For decades cosmologists have wondered if the large-scale structure of the universe is a fractal: if it looks the same no matter the scale. And the answer is: no, not really. But in some ways, yes. Look, it’s complicated.

Our universe is unimaginably vast and contains somewhere around two trillion galaxies. These galaxies aren’t scattered around randomly, but are assembled into a series of ever-larger structures. There are the groups, containing at most a dozen galaxies are so. Then there are the clusters, which are home to a thousand galaxies and more. Above them are the superclusters, which twist and wind for millions of light-years.

Is this the end of the story?

In the mid 20th century Benoit Mandelbrot brought the concept of fractals into the mainstream. Mandelbrot didn’t invent the concept of fractals – mathematicians had been studying self-similar patterns for ages – but he did coin the word and usher in our modern study of the concept. The basic idea of a fractal is that you can use a single mathematical formula to define a structure at all scales. In other words, you can zoom in and out of a fractal and it still maintains the same shape.

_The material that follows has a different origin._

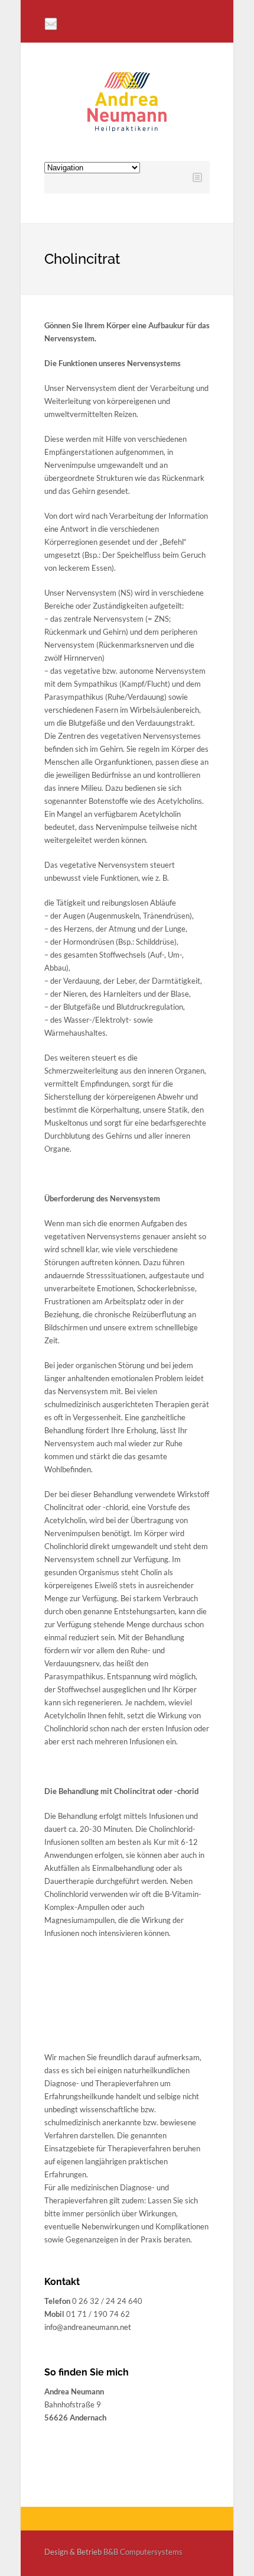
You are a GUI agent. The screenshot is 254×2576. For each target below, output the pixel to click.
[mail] (50, 24)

Fractals appear everywhere in nature, from the branches of a tree to the edges of a snowflake. And Mandelbrot himself wondered if the universe is a fractal. If as we zoom out we will see the same kinds of structures appearing again and again.

And in a way, that’s what we see: a hierarchy of structures at ever-larger scales in the universe. But that hierarchy does come to an end. At a certain scale, roughly 300 million lightyears across, the cosmos becomes homogenous, meaning that there are no larger structures and the universe is (at that scale) roughly the same from place to place.

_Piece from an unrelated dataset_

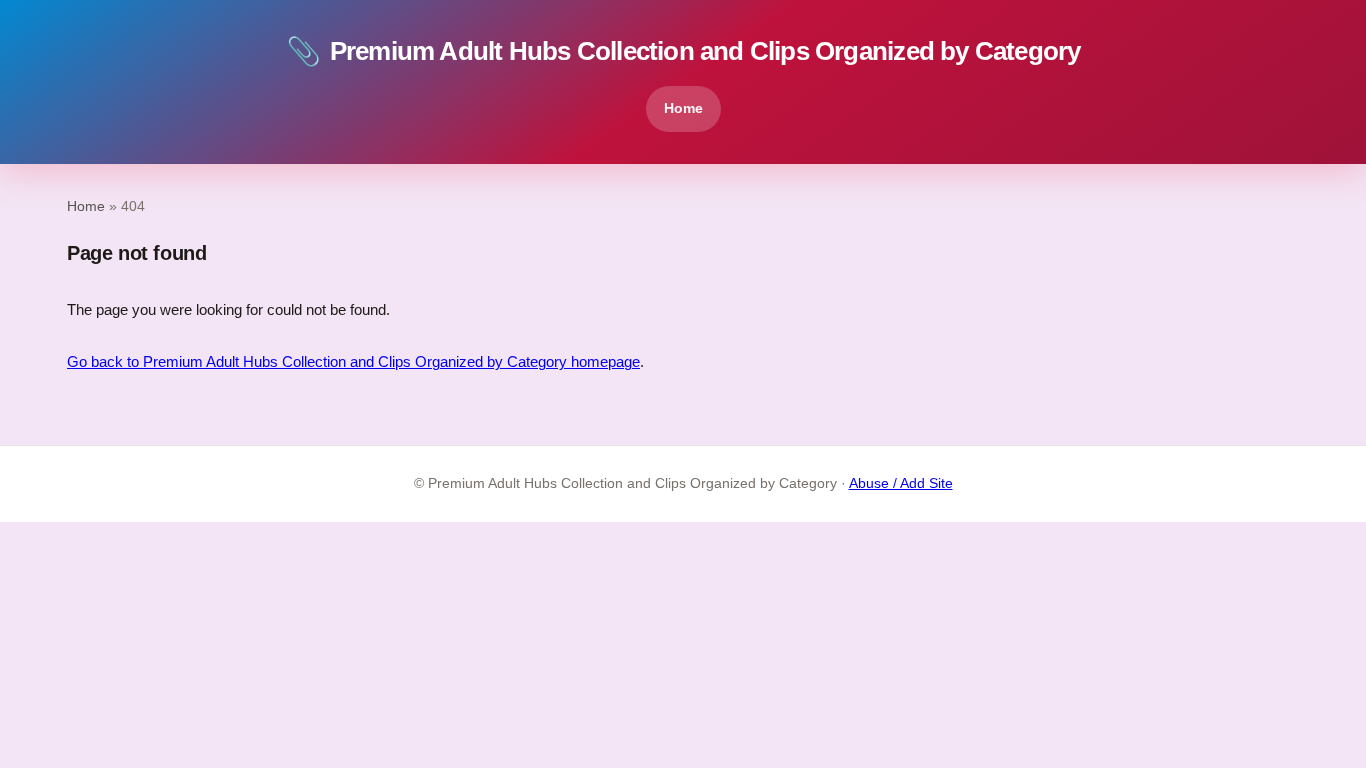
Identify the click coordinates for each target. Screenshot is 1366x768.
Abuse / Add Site (901, 483)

The universe is definitely not a fractal, but parts of the cosmic web still have interesting fractal-like properties. For example, clumps of dark matter called “halos”, which host galaxies and their clusters, form nested structures and sub-structures, with halos holding sub-haloes, and sub-sub-halos inside those.

Conversely, the voids of our universe aren’t entirely empty. They do contain a few, faint dwarf galaxies…and those few galaxies are arranged in a subtle, faint version of the cosmic web. In computer simulations, the sub-voids within that structure contain their own effervescent cosmic webs too.

So while the universe as a whole isn’t a fractal, and Mandelbrot’s idea didn’t hold up, we can still find fractals almost everywhere we look.